**AIM OF THE TASK**: In the material below, find each line with the word "screenshot" and list it.

============

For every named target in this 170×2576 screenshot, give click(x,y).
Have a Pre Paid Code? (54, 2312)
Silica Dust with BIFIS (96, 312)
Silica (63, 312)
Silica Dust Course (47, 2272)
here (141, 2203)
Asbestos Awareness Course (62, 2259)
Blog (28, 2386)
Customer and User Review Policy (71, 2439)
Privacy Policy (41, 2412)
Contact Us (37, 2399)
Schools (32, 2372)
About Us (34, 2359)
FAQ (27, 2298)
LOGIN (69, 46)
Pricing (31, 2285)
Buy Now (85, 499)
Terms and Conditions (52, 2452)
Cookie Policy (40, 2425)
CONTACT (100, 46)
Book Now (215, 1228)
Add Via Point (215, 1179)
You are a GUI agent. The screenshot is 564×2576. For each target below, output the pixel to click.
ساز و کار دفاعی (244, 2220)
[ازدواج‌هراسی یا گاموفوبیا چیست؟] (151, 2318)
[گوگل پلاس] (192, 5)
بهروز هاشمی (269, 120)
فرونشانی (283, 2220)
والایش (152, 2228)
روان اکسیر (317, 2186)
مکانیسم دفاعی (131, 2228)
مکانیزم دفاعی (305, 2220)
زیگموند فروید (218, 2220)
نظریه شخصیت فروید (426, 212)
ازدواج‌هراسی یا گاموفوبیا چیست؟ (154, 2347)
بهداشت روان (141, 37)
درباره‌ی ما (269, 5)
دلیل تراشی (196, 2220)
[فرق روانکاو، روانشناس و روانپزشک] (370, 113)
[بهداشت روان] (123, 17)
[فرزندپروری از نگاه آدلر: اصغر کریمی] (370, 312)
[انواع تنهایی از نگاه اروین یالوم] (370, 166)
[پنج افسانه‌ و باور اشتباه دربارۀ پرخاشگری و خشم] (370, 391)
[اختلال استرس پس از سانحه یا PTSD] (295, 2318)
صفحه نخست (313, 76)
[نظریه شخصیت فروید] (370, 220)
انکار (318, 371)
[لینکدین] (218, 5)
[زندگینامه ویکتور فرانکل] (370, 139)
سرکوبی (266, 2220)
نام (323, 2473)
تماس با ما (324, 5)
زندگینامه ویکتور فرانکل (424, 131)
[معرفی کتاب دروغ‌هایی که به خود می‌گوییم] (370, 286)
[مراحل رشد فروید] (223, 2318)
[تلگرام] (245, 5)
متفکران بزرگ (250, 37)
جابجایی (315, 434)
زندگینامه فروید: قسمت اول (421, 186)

============

**WRITTEN SOLUTION**:
For every named target in this 170×2576 screenshot, give click(x,y).
You are a GUI agent. The screenshot is 564×2576. For each target below, output the pixel to click.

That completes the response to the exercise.